Top of Data to use

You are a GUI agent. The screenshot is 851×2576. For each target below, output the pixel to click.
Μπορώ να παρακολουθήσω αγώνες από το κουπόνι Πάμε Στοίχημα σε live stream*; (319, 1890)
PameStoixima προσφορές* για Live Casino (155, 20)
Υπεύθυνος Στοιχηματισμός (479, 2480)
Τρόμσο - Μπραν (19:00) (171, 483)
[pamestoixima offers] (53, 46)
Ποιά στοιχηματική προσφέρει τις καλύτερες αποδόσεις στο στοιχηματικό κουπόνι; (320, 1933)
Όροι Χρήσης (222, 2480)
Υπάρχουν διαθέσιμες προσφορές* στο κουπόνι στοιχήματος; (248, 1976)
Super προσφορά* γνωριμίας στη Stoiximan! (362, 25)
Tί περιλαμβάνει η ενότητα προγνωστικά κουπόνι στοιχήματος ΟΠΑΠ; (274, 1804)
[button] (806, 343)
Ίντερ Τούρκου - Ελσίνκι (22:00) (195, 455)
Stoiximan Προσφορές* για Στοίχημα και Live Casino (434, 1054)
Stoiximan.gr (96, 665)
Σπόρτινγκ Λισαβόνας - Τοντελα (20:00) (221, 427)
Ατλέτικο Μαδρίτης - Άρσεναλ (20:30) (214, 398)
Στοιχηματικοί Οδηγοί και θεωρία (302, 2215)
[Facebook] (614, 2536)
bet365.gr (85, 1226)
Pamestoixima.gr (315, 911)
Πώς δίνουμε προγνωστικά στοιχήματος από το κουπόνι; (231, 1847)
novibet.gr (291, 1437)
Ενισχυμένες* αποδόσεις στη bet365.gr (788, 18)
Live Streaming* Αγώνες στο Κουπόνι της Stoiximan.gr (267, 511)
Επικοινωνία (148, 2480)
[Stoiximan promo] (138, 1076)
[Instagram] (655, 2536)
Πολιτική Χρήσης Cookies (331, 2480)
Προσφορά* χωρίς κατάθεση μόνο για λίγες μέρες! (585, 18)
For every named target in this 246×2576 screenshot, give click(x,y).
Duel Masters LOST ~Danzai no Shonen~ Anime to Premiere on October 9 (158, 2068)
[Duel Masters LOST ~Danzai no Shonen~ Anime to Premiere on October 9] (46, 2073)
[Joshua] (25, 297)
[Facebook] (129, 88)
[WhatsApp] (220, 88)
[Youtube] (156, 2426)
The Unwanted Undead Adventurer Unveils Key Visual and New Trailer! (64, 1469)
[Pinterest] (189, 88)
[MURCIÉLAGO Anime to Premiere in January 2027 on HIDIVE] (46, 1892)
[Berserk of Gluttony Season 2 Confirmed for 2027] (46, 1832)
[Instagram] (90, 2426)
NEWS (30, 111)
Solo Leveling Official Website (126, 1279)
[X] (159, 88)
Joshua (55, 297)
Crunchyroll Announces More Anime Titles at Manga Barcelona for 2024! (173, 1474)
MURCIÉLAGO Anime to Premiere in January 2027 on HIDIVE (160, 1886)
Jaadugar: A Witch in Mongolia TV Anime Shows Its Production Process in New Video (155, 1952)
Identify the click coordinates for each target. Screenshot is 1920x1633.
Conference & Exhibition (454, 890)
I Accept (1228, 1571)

Bottom of Data to use

§ **Exercise details**: Write out the records in full, word for word.

§ **Finished exercise**:
You are a GUI agent. The screenshot is 851×2576. For each target below, output the pixel to click.
Μπορώ να παρακολουθήσω αγώνες από το κουπόνι Πάμε Στοίχημα σε live stream*; (319, 1890)
PameStoixima προσφορές* για Live Casino (155, 20)
Υπεύθυνος Στοιχηματισμός (479, 2480)
Τρόμσο - Μπραν (19:00) (171, 483)
[pamestoixima offers] (53, 46)
Ποιά στοιχηματική προσφέρει τις καλύτερες αποδόσεις στο στοιχηματικό κουπόνι; (320, 1933)
Όροι Χρήσης (222, 2480)
Υπάρχουν διαθέσιμες προσφορές* στο κουπόνι στοιχήματος; (248, 1976)
Super προσφορά* γνωριμίας στη Stoiximan! (362, 25)
Tί περιλαμβάνει η ενότητα προγνωστικά κουπόνι στοιχήματος ΟΠΑΠ; (274, 1804)
[button] (806, 343)
Ίντερ Τούρκου - Ελσίνκι (22:00) (195, 455)
Stoiximan Προσφορές* για Στοίχημα και Live Casino (434, 1054)
Stoiximan.gr (96, 665)
Σπόρτινγκ Λισαβόνας - Τοντελα (20:00) (221, 427)
Ατλέτικο Μαδρίτης - Άρσεναλ (20:30) (214, 398)
Στοιχηματικοί Οδηγοί και θεωρία (302, 2215)
[Facebook] (614, 2536)
bet365.gr (85, 1226)
Pamestoixima.gr (315, 911)
Πώς δίνουμε προγνωστικά στοιχήματος από το κουπόνι; (231, 1847)
novibet.gr (291, 1437)
Ενισχυμένες* αποδόσεις στη bet365.gr (788, 18)
Live Streaming* Αγώνες στο Κουπόνι της Stoiximan.gr (267, 511)
Επικοινωνία (148, 2480)
[Stoiximan promo] (138, 1076)
[Instagram] (655, 2536)
Πολιτική Χρήσης Cookies (331, 2480)
Προσφορά* χωρίς κατάθεση μόνο για λίγες μέρες! (585, 18)
For every named target in this 246×2576 screenshot, give click(x,y).
Duel Masters LOST ~Danzai no Shonen~ Anime to Premiere on October 9 (158, 2068)
[Duel Masters LOST ~Danzai no Shonen~ Anime to Premiere on October 9] (46, 2073)
[Joshua] (25, 297)
[Facebook] (129, 88)
[WhatsApp] (220, 88)
[Youtube] (156, 2426)
The Unwanted Undead Adventurer Unveils Key Visual and New Trailer! (64, 1469)
[Pinterest] (189, 88)
[MURCIÉLAGO Anime to Premiere in January 2027 on HIDIVE] (46, 1892)
[Berserk of Gluttony Season 2 Confirmed for 2027] (46, 1832)
[Instagram] (90, 2426)
NEWS (30, 111)
Solo Leveling Official Website (126, 1279)
[X] (159, 88)
Joshua (55, 297)
Crunchyroll Announces More Anime Titles at Manga Barcelona for 2024! (173, 1474)
MURCIÉLAGO Anime to Premiere in January 2027 on HIDIVE (160, 1886)
Jaadugar: A Witch in Mongolia TV Anime Shows Its Production Process in New Video (155, 1952)
Identify the click coordinates for each target. Screenshot is 1920x1633.
Conference & Exhibition (454, 890)
I Accept (1228, 1571)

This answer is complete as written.